Winnipeg stattete den früheren Juniorenspieler der Eisbären Berlin im Mai mit einem auf drei Jahre befristeten NHL-Einstiegsvertrag aus. Einsätze in der besten Eishockeyliga der Welt garantiert dieser jedoch nicht. Wahrscheinlicher ist, dass er sich über das Farmteam Manitoba Moose aus der zweitklassigen AHL in die NHL hocharbeiten muss. Doch darauf ist Gawanke eingestellt. „Das ist einfach das größte für einen Eishockeyspieler", sagt er über die Möglichkeit, sich in den erlauchten Kreis der Allerbesten seines Fachs zu spielen. So nah wie jetzt war der junge Mann, der in Berlin geboren und im beschaulichen Bergfelde in Brandenburg aufgewachsen ist, den Superstars wie Alexander Owetschkin, Sidney Crosby und Leon Draisaitl noch nie.

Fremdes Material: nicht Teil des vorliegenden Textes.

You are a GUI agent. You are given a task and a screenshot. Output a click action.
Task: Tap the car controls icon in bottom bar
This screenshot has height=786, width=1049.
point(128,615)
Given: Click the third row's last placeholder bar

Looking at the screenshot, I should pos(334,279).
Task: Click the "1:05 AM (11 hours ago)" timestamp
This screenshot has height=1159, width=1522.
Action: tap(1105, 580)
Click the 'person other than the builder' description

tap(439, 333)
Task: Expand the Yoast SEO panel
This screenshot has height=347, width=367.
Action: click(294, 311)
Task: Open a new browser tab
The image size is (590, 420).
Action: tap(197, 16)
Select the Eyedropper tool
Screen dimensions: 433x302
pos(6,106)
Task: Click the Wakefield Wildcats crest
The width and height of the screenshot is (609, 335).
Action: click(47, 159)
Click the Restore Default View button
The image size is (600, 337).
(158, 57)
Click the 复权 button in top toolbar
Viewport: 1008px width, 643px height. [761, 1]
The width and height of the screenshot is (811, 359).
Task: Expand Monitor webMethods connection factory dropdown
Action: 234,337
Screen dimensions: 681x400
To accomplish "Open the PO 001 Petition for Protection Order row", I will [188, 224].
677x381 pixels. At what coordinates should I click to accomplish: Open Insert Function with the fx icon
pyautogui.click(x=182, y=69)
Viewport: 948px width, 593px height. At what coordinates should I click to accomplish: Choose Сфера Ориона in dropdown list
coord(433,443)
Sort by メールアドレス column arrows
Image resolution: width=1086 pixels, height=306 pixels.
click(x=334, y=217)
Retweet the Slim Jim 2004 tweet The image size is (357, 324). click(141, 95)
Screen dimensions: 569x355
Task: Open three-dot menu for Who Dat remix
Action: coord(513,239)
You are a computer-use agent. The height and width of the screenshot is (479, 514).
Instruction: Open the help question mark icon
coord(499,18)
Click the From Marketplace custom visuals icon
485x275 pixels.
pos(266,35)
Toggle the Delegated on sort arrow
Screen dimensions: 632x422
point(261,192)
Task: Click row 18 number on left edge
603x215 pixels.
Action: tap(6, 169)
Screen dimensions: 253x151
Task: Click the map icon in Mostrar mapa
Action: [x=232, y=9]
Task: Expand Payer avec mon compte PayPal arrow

Doch nicht nur Ruhm, sondern auch das große Geld winkt. Sein Vertrag sichert ihm 810.000 US-Dollar pro Jahr – allerdings nur in der NHL. „Noch ist es nicht so weit", sagt Gawanke, „ich muss den letzten Schritt für meinen großen Traum noch schaffen." Im August bietet sich dafür die große Chance. Beim Vorbereitungscamp in Winnipeg, bei dem 50 bis 60 Spieler aus der Organisation der Jets zusammenkommen, ist der harte Kampf um die begehrten Kaderplätze für die NHL eröffnet.
Belohnung für starke Leistungen
Deshalb klingt der Verteidiger auch alles andere als euphorisch, wenn er über seinen Vertrag spricht. Noch immer sei es sein „Traum, mal das Jets-Trikot anzuziehen und das erste Spiel in der NHL zu machen", sagt Gawanke: „So lange ich das nicht erreicht habe, werde ich mich nicht zufriedengeben und weiter hart arbeiten."
Aber wenn Gawanke eines seit seinem vor drei Jahren begonnenen Abenteuer in Nordamerika gelernt hat, dann ist es zu kämpfen. Mit 17 Jahren in einem anderen Land, Tausende Kilometer von der Heimat entfernt, völlig auf sich alleine gestellt zu sein, fiel ihm nicht leicht. „Erst einmal keine Freunde mehr, alles fremde Gesichter", erinnert sich Gawanke. Aber sein großes Ziel habe immer über allen Zweifeln gestanden: „Meine Eltern haben mich nicht bedrängt, sondern mir die freie Wahl gelassen. Und ich wusste, wenn ich es in die NHL schaffen wollte, musste ich es wagen."
Seine Gastfamilie an der kanadischen Ostküste half ihm beim Einleben – und dafür ist ihr Gawanke noch heute dankbar. Erst kürzlich lud er seine Gasteltern nach Berlin ein und zeigte ihnen die Sehenswürdigkeiten der Hauptstadt. „Ich hatte echt Glück, dass ich so eine nette Familie abbekommen habe", sagt er.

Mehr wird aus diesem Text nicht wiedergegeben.